Abstract

While occasional reports of mitral valve chordal rupture have been described in hypertrophic cardiomyopathy, the exact prevalence and characteristics of this event in a large medical cohort have not been reported. To assess the prevalence of mitral valve chordal rupture in hypertrophic cardiomyopathy and the clinical, echocardiographic, surgical and histological profiles of those patients. We searched for patients with mitral valve chordal rupture diagnosed by echocardiography among all electronic files of patients admitted to our centre for hypertrophic cardiomyopathy between 2000 and 2010. Among 580 patients admitted for hypertrophic cardiomyopathy, six patients (1%, 5 men, age 68-71 years) presented with mitral valve chordal rupture, symptomatic in five cases, always involving the posterior mitral leaflet.
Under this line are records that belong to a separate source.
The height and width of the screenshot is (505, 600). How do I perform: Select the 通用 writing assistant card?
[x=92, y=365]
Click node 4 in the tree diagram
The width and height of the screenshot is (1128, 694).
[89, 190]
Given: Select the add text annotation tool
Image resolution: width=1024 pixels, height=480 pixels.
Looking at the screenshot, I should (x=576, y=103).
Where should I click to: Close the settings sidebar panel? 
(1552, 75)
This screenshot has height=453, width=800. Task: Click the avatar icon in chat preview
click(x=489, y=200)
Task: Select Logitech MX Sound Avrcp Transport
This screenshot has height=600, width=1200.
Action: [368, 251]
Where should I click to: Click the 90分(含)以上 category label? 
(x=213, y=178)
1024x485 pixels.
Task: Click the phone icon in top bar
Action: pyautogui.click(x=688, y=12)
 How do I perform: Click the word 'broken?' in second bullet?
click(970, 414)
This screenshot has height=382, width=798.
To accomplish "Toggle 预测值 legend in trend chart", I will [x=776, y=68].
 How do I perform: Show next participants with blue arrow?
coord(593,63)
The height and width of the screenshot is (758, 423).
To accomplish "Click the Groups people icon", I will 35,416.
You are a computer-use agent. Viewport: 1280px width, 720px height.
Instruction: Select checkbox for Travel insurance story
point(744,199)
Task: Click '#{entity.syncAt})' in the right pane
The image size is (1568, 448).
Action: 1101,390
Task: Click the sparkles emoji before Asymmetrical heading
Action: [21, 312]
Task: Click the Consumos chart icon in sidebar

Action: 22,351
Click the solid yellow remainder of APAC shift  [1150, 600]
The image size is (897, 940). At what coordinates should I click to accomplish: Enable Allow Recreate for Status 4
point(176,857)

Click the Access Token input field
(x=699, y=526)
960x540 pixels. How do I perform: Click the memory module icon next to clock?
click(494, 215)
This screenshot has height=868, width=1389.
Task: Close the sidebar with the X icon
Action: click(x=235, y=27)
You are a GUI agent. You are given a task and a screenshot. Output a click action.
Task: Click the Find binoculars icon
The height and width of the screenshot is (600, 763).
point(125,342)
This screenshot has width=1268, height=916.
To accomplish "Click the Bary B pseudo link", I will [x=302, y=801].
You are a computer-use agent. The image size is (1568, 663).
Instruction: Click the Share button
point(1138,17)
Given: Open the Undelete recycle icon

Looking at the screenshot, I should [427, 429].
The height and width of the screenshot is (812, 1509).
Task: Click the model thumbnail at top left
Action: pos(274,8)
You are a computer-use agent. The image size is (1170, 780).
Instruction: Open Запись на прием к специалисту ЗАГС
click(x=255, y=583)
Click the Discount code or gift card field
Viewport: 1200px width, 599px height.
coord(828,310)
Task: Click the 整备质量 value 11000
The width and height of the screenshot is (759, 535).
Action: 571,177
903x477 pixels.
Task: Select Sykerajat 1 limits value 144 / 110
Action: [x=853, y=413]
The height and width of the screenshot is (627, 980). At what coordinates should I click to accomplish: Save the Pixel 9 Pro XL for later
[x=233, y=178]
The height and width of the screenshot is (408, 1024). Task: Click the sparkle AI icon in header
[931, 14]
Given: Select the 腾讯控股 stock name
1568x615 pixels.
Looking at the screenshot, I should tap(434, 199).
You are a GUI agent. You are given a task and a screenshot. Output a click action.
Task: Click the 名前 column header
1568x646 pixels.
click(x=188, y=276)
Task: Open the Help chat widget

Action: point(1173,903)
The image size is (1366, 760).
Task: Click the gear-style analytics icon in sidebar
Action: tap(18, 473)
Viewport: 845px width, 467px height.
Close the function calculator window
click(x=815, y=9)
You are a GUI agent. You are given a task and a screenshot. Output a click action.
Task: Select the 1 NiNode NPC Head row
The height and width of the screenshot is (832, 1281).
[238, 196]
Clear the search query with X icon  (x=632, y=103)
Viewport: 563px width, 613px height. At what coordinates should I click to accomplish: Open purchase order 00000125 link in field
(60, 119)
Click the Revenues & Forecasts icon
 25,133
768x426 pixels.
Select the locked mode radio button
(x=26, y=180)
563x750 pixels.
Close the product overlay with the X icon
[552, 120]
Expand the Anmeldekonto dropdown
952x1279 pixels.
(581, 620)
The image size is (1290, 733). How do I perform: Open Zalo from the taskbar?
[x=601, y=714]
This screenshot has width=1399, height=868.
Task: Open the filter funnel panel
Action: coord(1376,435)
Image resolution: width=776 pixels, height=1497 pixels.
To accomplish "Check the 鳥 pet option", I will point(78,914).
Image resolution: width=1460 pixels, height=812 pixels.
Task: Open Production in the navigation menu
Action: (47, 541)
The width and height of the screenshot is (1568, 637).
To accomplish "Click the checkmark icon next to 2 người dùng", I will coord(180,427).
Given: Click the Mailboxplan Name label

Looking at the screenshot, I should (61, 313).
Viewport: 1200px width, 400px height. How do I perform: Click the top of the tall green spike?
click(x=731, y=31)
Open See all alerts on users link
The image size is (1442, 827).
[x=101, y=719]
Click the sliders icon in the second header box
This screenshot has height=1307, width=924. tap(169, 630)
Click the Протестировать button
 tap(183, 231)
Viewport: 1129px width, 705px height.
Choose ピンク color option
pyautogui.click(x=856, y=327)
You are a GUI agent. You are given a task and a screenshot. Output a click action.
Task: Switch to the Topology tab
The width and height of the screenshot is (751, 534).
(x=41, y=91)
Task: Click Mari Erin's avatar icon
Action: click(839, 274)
In all cases, echocardiography before rupture showed mitral valve systolic anterior motion, with anterior (and not posterior) leaflet elongation compared with a random sample of patients with non-obstructive hypertrophic cardiomyopathy (P=0.006) (and similar to that observed in obstructive hypertrophic cardiomyopathy). Significant resting left ventricular outflow tract obstruction was always present before rupture and disappeared after rupture in the five cases requiring mitral valve surgery for severe mitral regurgitation. Histological findings were consistent with extensive myxomatous degeneration in all cases. Mitral valve chordal rupture is: infrequent in hypertrophic cardiomyopathy; occurs in aged patients with obstructive disease; involves, essentially, the posterior mitral leaflet; and causes, in general, severe mitral regurgitation requiring surgery. Myxomatous degeneration may be the substrate for rupture in these patients.